Dès lors que la prise de responsabilité est diffusée dans le public, je pense que le respect des mesures barrière est mieux accepté. Si c'est l'État qui demande de porter un masque, on rechigne à le faire. D'abord, on n'aime pas le ministre, parce qu'on ne soutient pas sa politique et parce que, de toute façon, il vit probablement dans un palais doré, avec des meubles Louis XV, où des huissiers à chaîne lui ouvrent la porte, il ne peut donc pas connaître la réalité des choses. Mais si, dans votre entreprise, un référent pandémie vous indique qu'un stock de masques a été constitué et réunit les salariés pour leur expliquer comment s'en servir, je pense que l'on peut faire en sorte que les mesures barrière soient acceptées. De même, on peut passer par des lieux de théâtre, de culture, d'éducation. C'est par la diffusion de ces mesures au sein de la société que nous parviendrons à une société résiliente.

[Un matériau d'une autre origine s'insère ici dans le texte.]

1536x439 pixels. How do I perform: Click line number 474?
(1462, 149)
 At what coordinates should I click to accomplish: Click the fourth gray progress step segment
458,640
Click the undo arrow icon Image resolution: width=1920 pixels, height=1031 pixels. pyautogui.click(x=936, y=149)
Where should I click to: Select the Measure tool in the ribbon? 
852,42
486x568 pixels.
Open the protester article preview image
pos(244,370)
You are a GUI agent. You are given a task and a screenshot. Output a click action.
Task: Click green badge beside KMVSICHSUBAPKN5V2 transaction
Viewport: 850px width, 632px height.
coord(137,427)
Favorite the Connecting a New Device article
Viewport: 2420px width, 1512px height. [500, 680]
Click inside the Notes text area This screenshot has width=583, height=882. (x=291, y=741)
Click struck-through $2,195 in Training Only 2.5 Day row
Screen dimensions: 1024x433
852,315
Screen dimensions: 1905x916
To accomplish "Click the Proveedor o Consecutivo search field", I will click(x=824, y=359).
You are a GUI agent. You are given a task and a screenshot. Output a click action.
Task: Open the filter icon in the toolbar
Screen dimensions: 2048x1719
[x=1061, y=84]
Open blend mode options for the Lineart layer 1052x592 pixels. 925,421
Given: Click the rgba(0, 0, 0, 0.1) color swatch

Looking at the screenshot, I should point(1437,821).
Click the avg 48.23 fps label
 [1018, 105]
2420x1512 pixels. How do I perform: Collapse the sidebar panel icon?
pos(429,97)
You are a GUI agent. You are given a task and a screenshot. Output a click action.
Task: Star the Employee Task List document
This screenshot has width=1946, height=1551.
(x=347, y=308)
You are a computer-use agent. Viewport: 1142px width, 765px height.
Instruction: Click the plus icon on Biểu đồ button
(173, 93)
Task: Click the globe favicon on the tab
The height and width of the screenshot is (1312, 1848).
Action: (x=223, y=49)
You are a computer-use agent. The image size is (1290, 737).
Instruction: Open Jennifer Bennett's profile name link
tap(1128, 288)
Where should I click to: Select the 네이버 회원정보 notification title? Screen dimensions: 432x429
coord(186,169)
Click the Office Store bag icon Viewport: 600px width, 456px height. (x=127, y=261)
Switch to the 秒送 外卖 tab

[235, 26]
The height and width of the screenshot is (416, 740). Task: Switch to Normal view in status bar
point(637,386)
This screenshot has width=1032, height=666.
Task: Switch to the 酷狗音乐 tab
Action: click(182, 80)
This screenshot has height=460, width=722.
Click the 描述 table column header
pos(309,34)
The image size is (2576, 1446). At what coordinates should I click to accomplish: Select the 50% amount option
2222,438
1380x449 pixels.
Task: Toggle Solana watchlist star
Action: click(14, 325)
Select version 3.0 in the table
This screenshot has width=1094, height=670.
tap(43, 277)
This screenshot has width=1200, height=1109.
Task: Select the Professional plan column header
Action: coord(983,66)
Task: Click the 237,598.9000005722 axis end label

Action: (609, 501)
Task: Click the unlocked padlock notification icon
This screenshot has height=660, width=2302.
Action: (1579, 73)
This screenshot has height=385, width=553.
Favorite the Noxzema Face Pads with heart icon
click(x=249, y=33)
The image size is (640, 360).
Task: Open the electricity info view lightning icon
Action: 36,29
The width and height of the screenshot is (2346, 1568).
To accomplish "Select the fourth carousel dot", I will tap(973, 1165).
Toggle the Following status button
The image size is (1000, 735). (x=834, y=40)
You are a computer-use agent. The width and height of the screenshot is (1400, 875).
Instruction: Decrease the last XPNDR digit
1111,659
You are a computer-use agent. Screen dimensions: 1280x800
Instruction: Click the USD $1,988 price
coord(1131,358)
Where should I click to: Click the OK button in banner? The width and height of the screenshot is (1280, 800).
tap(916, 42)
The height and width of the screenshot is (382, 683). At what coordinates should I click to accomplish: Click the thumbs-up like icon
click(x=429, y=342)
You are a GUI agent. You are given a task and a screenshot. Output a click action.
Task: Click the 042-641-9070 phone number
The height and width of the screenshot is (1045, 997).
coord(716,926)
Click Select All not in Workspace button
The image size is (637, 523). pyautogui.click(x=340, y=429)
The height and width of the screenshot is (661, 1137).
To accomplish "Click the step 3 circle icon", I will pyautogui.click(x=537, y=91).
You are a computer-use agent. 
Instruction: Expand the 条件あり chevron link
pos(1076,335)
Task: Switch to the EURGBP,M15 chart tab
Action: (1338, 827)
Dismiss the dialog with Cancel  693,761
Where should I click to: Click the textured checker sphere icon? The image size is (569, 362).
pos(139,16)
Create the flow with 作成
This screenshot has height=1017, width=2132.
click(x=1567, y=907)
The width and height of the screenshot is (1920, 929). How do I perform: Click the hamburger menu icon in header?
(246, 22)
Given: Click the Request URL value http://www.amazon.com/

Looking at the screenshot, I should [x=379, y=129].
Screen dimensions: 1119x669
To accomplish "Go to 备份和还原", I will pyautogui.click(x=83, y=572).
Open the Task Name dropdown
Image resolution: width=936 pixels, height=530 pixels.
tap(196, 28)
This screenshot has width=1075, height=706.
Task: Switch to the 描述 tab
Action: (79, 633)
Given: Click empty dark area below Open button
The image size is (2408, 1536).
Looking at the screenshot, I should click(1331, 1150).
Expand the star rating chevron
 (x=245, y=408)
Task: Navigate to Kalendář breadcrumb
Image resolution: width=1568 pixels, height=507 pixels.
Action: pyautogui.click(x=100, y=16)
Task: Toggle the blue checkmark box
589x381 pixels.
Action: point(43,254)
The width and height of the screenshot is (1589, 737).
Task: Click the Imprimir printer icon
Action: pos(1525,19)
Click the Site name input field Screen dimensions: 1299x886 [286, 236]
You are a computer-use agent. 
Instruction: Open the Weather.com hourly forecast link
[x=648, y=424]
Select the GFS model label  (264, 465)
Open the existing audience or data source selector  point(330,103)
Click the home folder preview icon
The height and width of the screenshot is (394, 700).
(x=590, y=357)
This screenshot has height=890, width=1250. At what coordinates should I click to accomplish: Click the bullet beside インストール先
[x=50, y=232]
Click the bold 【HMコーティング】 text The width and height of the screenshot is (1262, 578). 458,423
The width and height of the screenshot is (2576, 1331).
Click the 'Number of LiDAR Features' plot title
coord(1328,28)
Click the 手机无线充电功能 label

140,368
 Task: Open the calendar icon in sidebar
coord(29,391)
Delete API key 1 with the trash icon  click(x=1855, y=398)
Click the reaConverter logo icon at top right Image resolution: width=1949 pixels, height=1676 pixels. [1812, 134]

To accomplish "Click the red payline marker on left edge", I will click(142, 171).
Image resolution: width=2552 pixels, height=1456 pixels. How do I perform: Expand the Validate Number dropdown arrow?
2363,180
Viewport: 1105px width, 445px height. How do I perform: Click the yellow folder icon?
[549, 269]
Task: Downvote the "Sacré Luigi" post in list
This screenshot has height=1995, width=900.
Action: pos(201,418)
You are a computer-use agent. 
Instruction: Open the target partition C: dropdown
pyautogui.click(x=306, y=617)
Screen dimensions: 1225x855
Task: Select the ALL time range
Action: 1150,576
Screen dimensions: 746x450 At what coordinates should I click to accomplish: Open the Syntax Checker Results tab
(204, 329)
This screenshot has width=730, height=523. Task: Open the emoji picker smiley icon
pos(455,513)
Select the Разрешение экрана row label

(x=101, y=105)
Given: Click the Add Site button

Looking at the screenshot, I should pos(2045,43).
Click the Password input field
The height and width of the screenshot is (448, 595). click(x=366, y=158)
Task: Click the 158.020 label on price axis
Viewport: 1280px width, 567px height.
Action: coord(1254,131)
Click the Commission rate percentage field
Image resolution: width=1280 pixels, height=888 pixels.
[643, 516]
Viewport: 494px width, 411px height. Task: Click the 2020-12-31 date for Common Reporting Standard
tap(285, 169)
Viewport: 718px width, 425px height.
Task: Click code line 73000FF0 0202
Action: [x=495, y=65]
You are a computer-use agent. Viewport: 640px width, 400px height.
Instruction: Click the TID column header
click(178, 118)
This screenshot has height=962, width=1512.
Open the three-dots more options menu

Tout ce qui viendra d'en haut ne sera pas accepté. Cela donnera lieu à un procès politique, d'autant que la politique française s'est profondément émiettée. Les dernières élections municipales l'ont montré. J'ai été frappée par l'abstention et le nombre de maires élus de façon minoritaire. Ce n'était pas l'habitude dans notre pays. Désormais, certains maires géreront les villes avec les suffrages de 15 % des inscrits. Quand, avec une abstention de 60 %, on obtient 40 % des voix, le calcul est facile à faire ! La parole politique est tellement décrédibilisée et émiettée que tout ce qui paraîtra venir d'en haut sera ressenti comme une atteinte aux libertés individuelles. Cette société résiliente doit donner la parole et la responsabilité aux citoyens. Ils peuvent d'ores et déjà la prendre, et il le faut, car c'est la seule façon d'y parvenir.